(Saved data entries)
········

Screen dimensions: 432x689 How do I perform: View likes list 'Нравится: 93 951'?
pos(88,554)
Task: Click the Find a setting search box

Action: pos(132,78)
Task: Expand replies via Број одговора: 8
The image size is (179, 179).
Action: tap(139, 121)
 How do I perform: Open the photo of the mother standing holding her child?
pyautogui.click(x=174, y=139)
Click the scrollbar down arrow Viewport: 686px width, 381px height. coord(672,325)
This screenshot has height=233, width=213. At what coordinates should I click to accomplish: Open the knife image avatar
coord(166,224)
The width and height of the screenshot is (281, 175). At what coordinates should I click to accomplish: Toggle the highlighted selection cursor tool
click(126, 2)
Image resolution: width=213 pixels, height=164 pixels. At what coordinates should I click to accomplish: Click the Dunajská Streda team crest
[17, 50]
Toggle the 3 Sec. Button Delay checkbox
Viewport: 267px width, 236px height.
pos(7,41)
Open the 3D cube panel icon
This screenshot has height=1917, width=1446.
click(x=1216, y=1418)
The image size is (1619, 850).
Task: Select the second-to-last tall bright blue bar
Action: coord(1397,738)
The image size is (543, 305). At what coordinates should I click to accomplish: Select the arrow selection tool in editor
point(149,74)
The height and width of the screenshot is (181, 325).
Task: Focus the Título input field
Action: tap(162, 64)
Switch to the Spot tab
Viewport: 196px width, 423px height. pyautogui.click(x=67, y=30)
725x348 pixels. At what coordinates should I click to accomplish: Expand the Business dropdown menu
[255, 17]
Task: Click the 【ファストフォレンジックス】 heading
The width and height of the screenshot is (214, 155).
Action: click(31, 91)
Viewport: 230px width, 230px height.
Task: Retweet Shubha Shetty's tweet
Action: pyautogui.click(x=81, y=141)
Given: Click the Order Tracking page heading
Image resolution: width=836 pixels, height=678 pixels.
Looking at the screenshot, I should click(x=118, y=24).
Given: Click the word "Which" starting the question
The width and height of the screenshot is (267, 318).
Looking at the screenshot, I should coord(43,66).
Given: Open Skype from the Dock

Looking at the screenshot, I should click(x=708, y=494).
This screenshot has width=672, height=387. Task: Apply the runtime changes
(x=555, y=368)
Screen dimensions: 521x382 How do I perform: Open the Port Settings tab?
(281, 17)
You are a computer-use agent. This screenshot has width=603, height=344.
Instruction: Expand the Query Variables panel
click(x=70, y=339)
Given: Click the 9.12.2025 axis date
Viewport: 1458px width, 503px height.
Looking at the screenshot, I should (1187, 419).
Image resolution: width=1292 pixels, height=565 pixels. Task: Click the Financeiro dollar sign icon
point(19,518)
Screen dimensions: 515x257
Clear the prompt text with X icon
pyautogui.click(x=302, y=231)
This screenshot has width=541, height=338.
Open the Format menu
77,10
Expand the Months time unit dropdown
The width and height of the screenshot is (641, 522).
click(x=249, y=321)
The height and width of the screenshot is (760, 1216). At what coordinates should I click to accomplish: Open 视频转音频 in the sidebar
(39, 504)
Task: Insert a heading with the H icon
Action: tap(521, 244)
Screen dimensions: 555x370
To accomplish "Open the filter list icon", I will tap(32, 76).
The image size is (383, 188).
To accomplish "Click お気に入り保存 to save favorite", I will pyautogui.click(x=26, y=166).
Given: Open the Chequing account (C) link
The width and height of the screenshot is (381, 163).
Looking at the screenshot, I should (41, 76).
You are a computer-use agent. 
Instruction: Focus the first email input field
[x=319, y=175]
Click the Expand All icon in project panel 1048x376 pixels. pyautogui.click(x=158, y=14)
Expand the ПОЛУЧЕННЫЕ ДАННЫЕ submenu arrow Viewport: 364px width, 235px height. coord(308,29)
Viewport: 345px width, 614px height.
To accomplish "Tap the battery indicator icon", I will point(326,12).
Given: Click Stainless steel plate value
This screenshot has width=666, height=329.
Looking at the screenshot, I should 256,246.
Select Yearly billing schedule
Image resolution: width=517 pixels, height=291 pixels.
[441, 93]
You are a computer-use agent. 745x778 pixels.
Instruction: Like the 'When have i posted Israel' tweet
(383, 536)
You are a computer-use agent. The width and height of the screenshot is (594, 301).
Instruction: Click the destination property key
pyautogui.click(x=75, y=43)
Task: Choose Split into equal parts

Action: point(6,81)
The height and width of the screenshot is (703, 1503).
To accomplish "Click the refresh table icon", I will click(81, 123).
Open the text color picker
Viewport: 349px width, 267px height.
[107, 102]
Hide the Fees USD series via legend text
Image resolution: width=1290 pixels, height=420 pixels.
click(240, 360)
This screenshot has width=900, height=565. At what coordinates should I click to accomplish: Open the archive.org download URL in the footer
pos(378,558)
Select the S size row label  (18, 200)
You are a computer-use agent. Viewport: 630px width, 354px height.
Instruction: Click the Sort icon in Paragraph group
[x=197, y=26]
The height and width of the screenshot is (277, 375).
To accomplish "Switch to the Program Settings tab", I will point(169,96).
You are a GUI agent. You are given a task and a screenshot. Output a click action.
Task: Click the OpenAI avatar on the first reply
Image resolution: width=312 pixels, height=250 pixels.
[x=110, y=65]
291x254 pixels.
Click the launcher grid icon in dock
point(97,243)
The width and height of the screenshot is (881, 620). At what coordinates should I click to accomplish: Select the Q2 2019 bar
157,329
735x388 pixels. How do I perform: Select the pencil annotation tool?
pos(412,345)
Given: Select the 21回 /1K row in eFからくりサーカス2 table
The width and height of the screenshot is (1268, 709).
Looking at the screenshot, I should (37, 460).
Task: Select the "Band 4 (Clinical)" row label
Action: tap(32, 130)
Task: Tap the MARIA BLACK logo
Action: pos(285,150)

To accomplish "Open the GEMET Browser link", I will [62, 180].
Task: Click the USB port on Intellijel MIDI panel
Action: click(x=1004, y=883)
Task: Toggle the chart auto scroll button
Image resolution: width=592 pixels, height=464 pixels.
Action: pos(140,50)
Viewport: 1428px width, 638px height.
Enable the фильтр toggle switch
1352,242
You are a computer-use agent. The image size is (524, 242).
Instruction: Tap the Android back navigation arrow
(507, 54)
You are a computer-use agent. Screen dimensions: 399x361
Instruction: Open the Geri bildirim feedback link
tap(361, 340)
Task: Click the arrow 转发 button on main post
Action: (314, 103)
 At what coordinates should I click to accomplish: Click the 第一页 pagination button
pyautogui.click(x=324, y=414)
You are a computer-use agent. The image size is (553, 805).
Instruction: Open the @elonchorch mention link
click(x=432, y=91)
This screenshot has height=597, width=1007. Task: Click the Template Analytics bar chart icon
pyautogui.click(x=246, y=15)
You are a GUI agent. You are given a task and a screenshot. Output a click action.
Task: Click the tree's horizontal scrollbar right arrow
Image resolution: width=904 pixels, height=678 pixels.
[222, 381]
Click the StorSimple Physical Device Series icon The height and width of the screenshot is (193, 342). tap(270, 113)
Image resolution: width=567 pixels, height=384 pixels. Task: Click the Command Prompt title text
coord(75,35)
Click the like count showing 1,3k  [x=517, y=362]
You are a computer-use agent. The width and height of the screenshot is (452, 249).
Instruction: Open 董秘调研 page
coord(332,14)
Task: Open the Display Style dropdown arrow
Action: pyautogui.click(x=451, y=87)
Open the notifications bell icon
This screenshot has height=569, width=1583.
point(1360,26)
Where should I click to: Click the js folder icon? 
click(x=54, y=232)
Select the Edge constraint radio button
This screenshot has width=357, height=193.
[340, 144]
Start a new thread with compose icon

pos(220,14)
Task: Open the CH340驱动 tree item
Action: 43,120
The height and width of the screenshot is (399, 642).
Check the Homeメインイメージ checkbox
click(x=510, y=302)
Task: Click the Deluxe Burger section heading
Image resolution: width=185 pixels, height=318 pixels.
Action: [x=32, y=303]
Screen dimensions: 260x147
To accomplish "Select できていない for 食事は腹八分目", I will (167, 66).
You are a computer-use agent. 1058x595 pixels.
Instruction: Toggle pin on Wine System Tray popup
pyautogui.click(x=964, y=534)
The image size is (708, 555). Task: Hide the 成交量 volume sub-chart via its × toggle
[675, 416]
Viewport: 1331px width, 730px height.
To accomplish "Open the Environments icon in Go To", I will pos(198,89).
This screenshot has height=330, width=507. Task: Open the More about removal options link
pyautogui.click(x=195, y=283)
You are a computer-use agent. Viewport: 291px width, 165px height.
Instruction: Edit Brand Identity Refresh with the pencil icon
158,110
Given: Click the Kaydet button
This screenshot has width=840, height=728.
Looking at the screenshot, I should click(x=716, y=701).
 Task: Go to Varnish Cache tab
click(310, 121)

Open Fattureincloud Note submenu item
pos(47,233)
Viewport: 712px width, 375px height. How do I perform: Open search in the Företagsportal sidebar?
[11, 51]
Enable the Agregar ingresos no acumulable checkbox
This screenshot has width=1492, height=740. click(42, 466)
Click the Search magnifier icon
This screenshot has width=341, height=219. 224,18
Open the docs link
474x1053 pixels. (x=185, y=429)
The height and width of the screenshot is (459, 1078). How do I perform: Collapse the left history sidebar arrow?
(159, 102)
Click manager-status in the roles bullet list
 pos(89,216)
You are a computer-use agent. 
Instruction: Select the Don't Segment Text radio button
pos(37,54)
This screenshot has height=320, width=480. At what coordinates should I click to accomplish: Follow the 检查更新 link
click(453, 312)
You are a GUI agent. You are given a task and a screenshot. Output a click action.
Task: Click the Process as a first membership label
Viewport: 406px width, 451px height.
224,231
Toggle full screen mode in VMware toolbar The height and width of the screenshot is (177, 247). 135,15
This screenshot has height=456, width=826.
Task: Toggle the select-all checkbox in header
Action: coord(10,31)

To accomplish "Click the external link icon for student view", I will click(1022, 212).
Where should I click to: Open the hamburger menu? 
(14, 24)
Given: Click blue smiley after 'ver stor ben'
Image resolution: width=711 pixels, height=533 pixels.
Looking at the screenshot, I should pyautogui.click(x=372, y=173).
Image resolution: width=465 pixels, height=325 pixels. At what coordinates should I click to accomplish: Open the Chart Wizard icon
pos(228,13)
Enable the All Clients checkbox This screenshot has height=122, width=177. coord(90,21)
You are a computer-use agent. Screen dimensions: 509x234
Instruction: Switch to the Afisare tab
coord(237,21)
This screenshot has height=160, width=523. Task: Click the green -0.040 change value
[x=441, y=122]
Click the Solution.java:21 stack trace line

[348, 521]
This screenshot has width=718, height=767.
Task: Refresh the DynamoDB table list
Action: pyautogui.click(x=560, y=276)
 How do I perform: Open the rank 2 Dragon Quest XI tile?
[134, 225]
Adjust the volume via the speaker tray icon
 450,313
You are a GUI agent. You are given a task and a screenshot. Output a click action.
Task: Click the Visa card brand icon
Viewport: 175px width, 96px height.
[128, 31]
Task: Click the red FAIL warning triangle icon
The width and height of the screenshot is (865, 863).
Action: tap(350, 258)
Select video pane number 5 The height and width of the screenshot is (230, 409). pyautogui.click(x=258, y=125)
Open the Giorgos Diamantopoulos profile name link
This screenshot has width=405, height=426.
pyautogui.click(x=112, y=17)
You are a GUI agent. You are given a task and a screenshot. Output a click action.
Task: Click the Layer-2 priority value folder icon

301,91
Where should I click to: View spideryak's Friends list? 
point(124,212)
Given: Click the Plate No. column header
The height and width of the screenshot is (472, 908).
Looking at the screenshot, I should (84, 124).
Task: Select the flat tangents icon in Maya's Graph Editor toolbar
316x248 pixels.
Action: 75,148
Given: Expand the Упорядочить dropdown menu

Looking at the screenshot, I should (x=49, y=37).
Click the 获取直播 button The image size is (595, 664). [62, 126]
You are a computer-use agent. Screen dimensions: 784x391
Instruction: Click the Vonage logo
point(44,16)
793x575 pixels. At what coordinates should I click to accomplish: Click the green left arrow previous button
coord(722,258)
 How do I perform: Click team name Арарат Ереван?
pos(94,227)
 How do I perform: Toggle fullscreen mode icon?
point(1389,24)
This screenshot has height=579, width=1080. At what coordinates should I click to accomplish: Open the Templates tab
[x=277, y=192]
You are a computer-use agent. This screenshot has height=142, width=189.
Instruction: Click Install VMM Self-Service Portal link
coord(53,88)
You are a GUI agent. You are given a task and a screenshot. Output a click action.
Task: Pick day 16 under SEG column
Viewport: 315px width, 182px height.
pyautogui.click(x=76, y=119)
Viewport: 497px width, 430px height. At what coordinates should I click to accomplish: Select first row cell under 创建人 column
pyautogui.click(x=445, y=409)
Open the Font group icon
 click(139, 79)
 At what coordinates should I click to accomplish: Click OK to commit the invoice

········

• _What to do_: Take the lines above from the one containing "The width and height of the screenshot is (267, 318)." to the one containing "is (594, 301)." and retype them exactly, both ends included, with nothing added.

• _Solution below_:
The width and height of the screenshot is (267, 318).
Looking at the screenshot, I should coord(43,66).
Given: Open Skype from the Dock

Looking at the screenshot, I should click(x=708, y=494).
This screenshot has width=672, height=387. Task: Apply the runtime changes
(x=555, y=368)
Screen dimensions: 521x382 How do I perform: Open the Port Settings tab?
(281, 17)
You are a computer-use agent. This screenshot has width=603, height=344.
Instruction: Expand the Query Variables panel
click(x=70, y=339)
Given: Click the 9.12.2025 axis date
Viewport: 1458px width, 503px height.
Looking at the screenshot, I should (1187, 419).
Image resolution: width=1292 pixels, height=565 pixels. Task: Click the Financeiro dollar sign icon
point(19,518)
Screen dimensions: 515x257
Clear the prompt text with X icon
pyautogui.click(x=302, y=231)
This screenshot has width=541, height=338.
Open the Format menu
77,10
Expand the Months time unit dropdown
The width and height of the screenshot is (641, 522).
click(x=249, y=321)
The height and width of the screenshot is (760, 1216). At what coordinates should I click to accomplish: Open 视频转音频 in the sidebar
(39, 504)
Task: Insert a heading with the H icon
Action: tap(521, 244)
Screen dimensions: 555x370
To accomplish "Open the filter list icon", I will tap(32, 76).
The image size is (383, 188).
To accomplish "Click お気に入り保存 to save favorite", I will pyautogui.click(x=26, y=166).
Given: Open the Chequing account (C) link
The width and height of the screenshot is (381, 163).
Looking at the screenshot, I should (41, 76).
You are a computer-use agent. 
Instruction: Focus the first email input field
[x=319, y=175]
Click the Expand All icon in project panel 1048x376 pixels. pyautogui.click(x=158, y=14)
Expand the ПОЛУЧЕННЫЕ ДАННЫЕ submenu arrow Viewport: 364px width, 235px height. coord(308,29)
Viewport: 345px width, 614px height.
To accomplish "Tap the battery indicator icon", I will point(326,12).
Given: Click Stainless steel plate value
This screenshot has width=666, height=329.
Looking at the screenshot, I should 256,246.
Select Yearly billing schedule
Image resolution: width=517 pixels, height=291 pixels.
[441, 93]
You are a computer-use agent. 745x778 pixels.
Instruction: Like the 'When have i posted Israel' tweet
(383, 536)
You are a computer-use agent. The width and height of the screenshot is (594, 301).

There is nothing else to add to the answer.